Reproduce all of the rows below line for line, without changing anything.

[Data drawn from a collection]
......

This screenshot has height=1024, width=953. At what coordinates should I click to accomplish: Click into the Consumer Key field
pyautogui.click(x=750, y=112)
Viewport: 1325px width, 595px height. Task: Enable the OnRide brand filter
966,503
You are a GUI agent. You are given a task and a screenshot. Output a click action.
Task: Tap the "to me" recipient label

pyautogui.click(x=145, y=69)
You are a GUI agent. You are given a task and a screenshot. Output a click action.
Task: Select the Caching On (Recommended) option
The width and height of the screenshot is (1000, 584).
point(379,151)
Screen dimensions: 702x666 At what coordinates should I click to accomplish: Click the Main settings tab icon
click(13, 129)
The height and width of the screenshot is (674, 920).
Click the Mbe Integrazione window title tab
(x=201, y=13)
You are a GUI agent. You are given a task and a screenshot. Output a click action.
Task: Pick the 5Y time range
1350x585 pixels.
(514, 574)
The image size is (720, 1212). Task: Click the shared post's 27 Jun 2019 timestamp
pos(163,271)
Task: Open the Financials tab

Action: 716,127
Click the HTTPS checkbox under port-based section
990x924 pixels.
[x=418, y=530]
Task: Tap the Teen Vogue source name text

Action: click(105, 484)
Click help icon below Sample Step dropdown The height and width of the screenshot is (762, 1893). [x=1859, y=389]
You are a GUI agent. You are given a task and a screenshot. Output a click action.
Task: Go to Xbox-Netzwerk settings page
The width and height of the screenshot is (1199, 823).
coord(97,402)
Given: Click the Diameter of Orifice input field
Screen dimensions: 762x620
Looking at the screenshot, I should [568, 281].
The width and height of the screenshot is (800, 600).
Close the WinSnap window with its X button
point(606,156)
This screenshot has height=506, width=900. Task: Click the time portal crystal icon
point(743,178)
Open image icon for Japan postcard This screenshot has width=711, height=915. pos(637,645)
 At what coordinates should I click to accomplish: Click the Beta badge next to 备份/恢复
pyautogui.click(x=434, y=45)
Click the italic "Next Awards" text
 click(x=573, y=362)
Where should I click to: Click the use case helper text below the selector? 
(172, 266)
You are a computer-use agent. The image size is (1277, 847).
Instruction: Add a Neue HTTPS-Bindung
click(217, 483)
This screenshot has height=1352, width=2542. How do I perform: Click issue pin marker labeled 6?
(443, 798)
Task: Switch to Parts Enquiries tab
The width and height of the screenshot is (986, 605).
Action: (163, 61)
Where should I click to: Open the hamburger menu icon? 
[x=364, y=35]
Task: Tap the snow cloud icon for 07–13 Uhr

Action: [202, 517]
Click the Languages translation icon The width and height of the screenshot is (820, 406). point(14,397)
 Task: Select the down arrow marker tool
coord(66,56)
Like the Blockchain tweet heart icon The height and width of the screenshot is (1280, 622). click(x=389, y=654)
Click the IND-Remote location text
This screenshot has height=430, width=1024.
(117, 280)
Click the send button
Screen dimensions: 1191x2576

......

# Solution for this problem:
This screenshot has height=1024, width=953. At what coordinates should I click to accomplish: Click into the Consumer Key field
pyautogui.click(x=750, y=112)
Viewport: 1325px width, 595px height. Task: Enable the OnRide brand filter
966,503
You are a GUI agent. You are given a task and a screenshot. Output a click action.
Task: Tap the "to me" recipient label

pyautogui.click(x=145, y=69)
You are a GUI agent. You are given a task and a screenshot. Output a click action.
Task: Select the Caching On (Recommended) option
The width and height of the screenshot is (1000, 584).
point(379,151)
Screen dimensions: 702x666 At what coordinates should I click to accomplish: Click the Main settings tab icon
click(13, 129)
The height and width of the screenshot is (674, 920).
Click the Mbe Integrazione window title tab
(x=201, y=13)
You are a GUI agent. You are given a task and a screenshot. Output a click action.
Task: Pick the 5Y time range
1350x585 pixels.
(514, 574)
The image size is (720, 1212). Task: Click the shared post's 27 Jun 2019 timestamp
pos(163,271)
Task: Open the Financials tab

Action: 716,127
Click the HTTPS checkbox under port-based section
990x924 pixels.
[x=418, y=530]
Task: Tap the Teen Vogue source name text

Action: click(105, 484)
Click help icon below Sample Step dropdown The height and width of the screenshot is (762, 1893). [x=1859, y=389]
You are a GUI agent. You are given a task and a screenshot. Output a click action.
Task: Go to Xbox-Netzwerk settings page
The width and height of the screenshot is (1199, 823).
coord(97,402)
Given: Click the Diameter of Orifice input field
Screen dimensions: 762x620
Looking at the screenshot, I should [568, 281].
The width and height of the screenshot is (800, 600).
Close the WinSnap window with its X button
point(606,156)
This screenshot has height=506, width=900. Task: Click the time portal crystal icon
point(743,178)
Open image icon for Japan postcard This screenshot has width=711, height=915. pos(637,645)
 At what coordinates should I click to accomplish: Click the Beta badge next to 备份/恢复
pyautogui.click(x=434, y=45)
Click the italic "Next Awards" text
 click(x=573, y=362)
Where should I click to: Click the use case helper text below the selector? 
(172, 266)
You are a computer-use agent. The image size is (1277, 847).
Instruction: Add a Neue HTTPS-Bindung
click(217, 483)
This screenshot has height=1352, width=2542. How do I perform: Click issue pin marker labeled 6?
(443, 798)
Task: Switch to Parts Enquiries tab
The width and height of the screenshot is (986, 605).
Action: (163, 61)
Where should I click to: Open the hamburger menu icon? 
[x=364, y=35]
Task: Tap the snow cloud icon for 07–13 Uhr

Action: [202, 517]
Click the Languages translation icon The width and height of the screenshot is (820, 406). point(14,397)
 Task: Select the down arrow marker tool
coord(66,56)
Like the Blockchain tweet heart icon The height and width of the screenshot is (1280, 622). click(x=389, y=654)
Click the IND-Remote location text
This screenshot has height=430, width=1024.
(117, 280)
Click the send button
Screen dimensions: 1191x2576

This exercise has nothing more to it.